In 2015 Greenlight Re, backed by hedge fund manager David Einhorn’s Greenlight Capital, Inc., saw full year negative investment performance of -20.2%, while Third Point Re on the other hand, backed by hedge fund manager Daniel Loeb and his Third Point LLC firm, only fared better at -1.4%.
In 2016 Einhorn’s Greenlight Re started the year with a positive investment return of 1.2%, while Third Point Re went the other way, falling to a -3.3% investment loss in January 2016.
Now the February results are in and the reversal of fortunes has continued, with Greenlight Re reporting positive investment performance of 2% for the month, taking its 2016 investment return to 3.2% already.
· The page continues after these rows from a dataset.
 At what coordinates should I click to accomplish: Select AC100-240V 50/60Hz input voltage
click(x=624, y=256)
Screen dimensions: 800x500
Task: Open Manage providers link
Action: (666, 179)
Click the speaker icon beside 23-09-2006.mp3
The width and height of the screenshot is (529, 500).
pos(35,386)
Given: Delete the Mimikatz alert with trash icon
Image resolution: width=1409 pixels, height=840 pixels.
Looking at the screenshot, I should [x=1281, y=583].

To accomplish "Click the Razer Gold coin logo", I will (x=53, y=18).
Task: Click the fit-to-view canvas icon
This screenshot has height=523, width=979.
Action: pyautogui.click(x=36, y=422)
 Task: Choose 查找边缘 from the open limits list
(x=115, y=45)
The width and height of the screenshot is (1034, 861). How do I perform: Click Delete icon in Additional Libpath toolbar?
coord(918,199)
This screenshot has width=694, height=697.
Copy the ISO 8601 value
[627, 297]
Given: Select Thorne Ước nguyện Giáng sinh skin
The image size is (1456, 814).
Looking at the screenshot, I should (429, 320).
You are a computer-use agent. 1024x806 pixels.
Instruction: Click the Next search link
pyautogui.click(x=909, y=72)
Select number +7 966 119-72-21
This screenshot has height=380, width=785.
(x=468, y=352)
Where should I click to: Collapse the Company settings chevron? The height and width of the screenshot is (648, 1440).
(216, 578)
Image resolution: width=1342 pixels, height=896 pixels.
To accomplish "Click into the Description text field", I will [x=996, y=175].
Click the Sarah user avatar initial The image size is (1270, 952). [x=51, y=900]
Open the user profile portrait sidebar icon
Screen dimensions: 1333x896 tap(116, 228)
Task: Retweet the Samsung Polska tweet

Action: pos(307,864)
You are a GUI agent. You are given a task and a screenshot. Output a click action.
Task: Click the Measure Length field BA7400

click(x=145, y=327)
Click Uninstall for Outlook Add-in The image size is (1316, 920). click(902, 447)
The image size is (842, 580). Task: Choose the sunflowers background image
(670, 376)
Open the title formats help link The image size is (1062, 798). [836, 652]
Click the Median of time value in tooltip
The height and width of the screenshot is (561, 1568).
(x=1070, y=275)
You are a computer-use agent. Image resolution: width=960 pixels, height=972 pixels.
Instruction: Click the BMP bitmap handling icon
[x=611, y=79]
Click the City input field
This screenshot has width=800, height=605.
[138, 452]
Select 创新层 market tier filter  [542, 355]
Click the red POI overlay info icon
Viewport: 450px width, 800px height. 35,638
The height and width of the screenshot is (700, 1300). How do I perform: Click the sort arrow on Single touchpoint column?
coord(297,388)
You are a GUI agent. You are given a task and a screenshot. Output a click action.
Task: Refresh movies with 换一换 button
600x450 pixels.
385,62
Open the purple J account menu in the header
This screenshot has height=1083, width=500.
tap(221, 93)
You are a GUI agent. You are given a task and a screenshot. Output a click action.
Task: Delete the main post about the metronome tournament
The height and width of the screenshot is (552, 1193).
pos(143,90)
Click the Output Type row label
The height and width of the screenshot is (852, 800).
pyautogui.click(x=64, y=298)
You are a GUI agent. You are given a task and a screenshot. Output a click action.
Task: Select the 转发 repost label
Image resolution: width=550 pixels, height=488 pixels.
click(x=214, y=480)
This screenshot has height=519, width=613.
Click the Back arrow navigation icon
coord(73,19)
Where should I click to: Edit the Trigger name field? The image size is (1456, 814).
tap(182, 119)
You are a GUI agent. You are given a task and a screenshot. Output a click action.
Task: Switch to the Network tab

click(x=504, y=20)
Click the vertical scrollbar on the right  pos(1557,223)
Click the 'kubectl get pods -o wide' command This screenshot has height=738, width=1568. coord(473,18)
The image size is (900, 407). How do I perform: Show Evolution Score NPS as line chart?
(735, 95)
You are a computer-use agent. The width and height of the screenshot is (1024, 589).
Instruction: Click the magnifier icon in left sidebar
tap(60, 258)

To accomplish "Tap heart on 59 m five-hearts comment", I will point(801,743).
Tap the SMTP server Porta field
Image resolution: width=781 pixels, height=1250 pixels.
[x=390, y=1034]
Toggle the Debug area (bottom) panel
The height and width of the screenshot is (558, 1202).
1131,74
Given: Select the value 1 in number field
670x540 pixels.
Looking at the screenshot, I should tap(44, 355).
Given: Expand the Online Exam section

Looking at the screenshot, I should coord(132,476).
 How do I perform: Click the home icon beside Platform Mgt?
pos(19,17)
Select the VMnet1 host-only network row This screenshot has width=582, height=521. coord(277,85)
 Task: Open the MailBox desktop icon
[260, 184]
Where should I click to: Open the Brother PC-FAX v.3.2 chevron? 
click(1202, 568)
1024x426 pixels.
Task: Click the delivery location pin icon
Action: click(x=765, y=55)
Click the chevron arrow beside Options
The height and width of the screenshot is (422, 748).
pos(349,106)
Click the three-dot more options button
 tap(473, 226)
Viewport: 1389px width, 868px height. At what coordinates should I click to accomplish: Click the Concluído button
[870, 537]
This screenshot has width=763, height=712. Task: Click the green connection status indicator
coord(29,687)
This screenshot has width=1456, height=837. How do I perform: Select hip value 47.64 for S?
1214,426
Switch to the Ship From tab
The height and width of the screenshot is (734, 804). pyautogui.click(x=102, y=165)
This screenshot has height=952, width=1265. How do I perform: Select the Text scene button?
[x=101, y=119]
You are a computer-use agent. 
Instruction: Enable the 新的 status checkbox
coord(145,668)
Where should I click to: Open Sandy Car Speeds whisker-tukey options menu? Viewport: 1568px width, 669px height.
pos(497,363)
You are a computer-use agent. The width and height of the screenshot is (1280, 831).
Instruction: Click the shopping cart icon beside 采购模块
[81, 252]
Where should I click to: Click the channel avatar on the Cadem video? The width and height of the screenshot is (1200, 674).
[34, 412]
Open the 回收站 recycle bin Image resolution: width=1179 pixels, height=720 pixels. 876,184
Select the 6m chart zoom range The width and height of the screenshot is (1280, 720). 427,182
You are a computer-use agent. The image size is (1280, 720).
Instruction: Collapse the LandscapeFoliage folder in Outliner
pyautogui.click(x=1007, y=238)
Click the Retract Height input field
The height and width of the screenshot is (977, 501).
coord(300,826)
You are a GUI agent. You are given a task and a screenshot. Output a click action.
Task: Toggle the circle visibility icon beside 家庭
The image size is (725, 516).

Third Point Re, however, suffered another negative month in February, with -0.6% for the month taking its 2016 year-to-date investment performance lower to -3.9%.
So that’s a 7.1% difference in performance in just two months between these two hedge fund managers in 2016, which could have a significant bearing on first-quarter reinsurance results.
The problem for these hedge fund managers is not just that financial market volatility continues, but that the changes to their portfolios made in the wake of the highly volatile months in the second half of 2015 may not yet have taken effect, or may not have been the right choices.
When volatility hits hedge fund results on the scale seen in 2015 managers often make significant changes to portfolios, in an attempt to move out of the positions driving negative performance. That, of course, brings its own risks.
For Greenlight Re, any changes made appear to have been positive, so far. If the reinsurance firms investment returns could carry on this way in 2016 it would go a long way towards recouping the losses suffered last year.
But financial markets are fickle and there are no guarantees that the change in fortunes will continue. Year-to-date investment performance could make for interesting first-quarter results for these hedge fund strategy reinsurance firms.